Time until occlusion alarm was already investigated by others. Van Bon and colleagues also tested three of the pumps used in this study and found clearly longer times for systems ASC-F/ASC-R and MO at 1.0 U/h, but somewhat shorter times for systems PV-M/PV-Q/PV-S. 11 Interestingly, the times until the alarm occurred at basal rates of 1.0 U/h and 0.5 U/h did not noticeably differ in 2 insulin pumps in their study. Unfortunately, they did not give any information about the infusion sets used. Borot and colleagues also performed occlusion experiments with different insulin pumps, but used basal rates of 2.0 U/h and 0.5 U/h, the results can therefore not be directly compared to this study. 13 Nevertheless, mean ODT at 0.5 U/h were shorter for systems AV-I and PV-M/PV-Q/PV-S compared to the 1.0 U/h results presented here. In both publications, the methods are not described extensively enough to compare the test setups and their influence on the results.
Conclusions
In conclusion, this study showed differences in the sensitivity of occlusion detection between different insulin pump models and IIS. While for medium basal rates the time until an alarm occurs seems acceptable, especially for children using very small basal rates, the times measured might not be sufficient and clinically relevant. CSII patients should therefore not blindly rely on occlusion alarms but perform regular glucose monitoring and check for blood ketones in case of prolonged high blood glucose values. In addition, manufacturers should develop IIS less prone to occlusions and mechanisms that allow for a timely detection of occlusions. 14
Footnotes
Abbreviations
CSII, continuous subcutaneous insulin infusion; DKA, diabetic ketoacidosis; IIS, insulin infusion set; ODT, occlusion detection time.

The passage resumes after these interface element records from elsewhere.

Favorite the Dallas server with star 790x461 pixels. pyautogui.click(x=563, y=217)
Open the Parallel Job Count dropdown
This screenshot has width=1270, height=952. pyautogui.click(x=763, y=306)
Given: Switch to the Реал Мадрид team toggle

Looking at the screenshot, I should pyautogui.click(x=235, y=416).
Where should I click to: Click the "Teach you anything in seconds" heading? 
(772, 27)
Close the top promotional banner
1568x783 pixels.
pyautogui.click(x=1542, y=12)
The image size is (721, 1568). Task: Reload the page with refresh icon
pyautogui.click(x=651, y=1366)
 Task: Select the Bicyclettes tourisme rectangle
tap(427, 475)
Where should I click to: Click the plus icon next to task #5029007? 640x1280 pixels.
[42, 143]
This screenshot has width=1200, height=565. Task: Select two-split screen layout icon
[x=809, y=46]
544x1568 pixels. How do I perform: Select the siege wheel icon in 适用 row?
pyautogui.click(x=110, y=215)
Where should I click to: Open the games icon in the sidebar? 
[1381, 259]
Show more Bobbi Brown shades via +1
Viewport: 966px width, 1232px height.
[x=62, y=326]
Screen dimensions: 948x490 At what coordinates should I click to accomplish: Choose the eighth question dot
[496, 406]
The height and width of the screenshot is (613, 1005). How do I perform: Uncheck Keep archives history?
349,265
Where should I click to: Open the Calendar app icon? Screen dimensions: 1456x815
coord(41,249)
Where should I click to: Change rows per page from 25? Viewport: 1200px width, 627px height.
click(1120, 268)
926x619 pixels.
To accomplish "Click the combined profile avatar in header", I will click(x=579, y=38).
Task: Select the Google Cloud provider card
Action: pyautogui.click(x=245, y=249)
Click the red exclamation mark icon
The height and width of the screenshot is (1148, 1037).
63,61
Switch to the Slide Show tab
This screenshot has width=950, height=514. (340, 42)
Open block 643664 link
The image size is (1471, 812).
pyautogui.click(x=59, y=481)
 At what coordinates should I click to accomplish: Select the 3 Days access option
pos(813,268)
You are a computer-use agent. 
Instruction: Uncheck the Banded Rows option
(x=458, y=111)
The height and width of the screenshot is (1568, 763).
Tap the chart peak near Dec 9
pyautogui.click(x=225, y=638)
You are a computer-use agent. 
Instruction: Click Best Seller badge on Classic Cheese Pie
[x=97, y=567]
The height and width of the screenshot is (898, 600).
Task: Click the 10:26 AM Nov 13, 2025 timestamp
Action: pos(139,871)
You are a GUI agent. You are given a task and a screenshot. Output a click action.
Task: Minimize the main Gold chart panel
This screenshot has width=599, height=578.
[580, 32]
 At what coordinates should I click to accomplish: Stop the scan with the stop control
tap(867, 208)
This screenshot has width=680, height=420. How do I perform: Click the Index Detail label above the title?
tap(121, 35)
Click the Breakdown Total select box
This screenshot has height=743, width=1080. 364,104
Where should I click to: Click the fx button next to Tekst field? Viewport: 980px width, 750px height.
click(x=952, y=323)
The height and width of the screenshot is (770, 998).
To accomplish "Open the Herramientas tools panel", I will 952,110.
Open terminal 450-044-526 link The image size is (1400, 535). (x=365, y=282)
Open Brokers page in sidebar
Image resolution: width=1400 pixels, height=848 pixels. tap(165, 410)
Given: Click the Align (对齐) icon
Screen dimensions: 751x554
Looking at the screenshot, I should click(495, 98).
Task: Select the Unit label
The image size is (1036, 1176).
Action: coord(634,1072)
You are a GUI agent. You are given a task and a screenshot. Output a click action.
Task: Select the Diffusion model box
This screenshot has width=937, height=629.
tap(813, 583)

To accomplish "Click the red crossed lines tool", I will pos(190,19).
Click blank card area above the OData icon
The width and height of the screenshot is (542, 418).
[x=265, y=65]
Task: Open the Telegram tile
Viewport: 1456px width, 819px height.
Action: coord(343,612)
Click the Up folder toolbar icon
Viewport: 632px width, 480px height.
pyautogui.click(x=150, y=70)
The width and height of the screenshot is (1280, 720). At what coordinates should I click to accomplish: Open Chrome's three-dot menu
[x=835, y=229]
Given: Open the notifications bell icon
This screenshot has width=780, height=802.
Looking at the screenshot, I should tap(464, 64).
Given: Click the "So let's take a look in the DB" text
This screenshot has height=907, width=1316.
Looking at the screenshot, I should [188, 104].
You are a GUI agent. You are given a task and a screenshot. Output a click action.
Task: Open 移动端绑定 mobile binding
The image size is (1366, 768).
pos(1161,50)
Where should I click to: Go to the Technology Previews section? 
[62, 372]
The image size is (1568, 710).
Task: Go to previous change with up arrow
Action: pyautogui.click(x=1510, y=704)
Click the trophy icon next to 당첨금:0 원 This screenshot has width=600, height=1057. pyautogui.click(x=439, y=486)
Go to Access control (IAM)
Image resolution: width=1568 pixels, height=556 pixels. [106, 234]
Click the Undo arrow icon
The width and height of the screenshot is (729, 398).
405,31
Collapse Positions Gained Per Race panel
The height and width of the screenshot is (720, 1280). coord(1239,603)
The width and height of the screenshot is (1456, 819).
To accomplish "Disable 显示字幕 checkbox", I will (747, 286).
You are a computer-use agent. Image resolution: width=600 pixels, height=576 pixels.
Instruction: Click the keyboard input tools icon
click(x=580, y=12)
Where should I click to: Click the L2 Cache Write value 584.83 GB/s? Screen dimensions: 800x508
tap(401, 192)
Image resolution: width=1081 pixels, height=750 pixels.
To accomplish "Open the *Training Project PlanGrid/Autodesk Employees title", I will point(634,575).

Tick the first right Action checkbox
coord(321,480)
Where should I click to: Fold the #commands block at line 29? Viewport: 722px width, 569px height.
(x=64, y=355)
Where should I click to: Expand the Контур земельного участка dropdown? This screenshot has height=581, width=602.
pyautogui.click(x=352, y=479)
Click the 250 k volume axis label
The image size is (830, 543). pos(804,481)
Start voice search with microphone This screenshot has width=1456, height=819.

Declaration of Conflicting Interests
The author(s) declared the following potential conflicts of interest with respect to the research, authorship, and/or publication of this article: GF is general manager of the IDT (Institut für Diabetes-Technologie Forschungs- und Entwicklungsgesellschaft mbH an der Universität Ulm, Ulm, Germany), which carries out clinical studies on the evaluation of BG meters and medical devices for diabetes therapy on its own initiative and on behalf of various companies. GF/IDT have received speakers’ honoraria or consulting fees from Abbott, Ascensia, Bayer, Berlin-Chemie, Becton-Dickinson, Dexcom, LifeScan, Menarini Diagnostics, Novo Nordisk, Roche, Sanofi, Sensile, and Ypsomed. UK, DW, and CH are employees of the IDT. RZ has received speaker’s honoraria and/or served on advisory boards from/of Abbott, Animas, Ascensia, AstraZeneca, Lilly, Novo Nordisk, and Roche Diabetes Care.
Funding
The author(s) disclosed receipt of the following financial support for the research, authorship, and/or publication of this article: Performance of the study and scientific writing were funded by Roche Diabetes Care, Germany.